GOAL OF THE EXERCISE = Reproduce the entries below exactly, but only from the line containing "You are a GUI" to the line containing "This screenshot has width=1063, height=1148.", inclusive.

DATA FOR REVIEW =
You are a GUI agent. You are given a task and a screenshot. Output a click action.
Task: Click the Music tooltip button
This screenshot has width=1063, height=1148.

...

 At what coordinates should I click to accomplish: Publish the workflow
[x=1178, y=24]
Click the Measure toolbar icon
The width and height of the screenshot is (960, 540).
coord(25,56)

WRITTEN SOLUTION =
You are a GUI agent. You are given a task and a screenshot. Output a click action.
Task: Click the Music tooltip button
This screenshot has width=1063, height=1148.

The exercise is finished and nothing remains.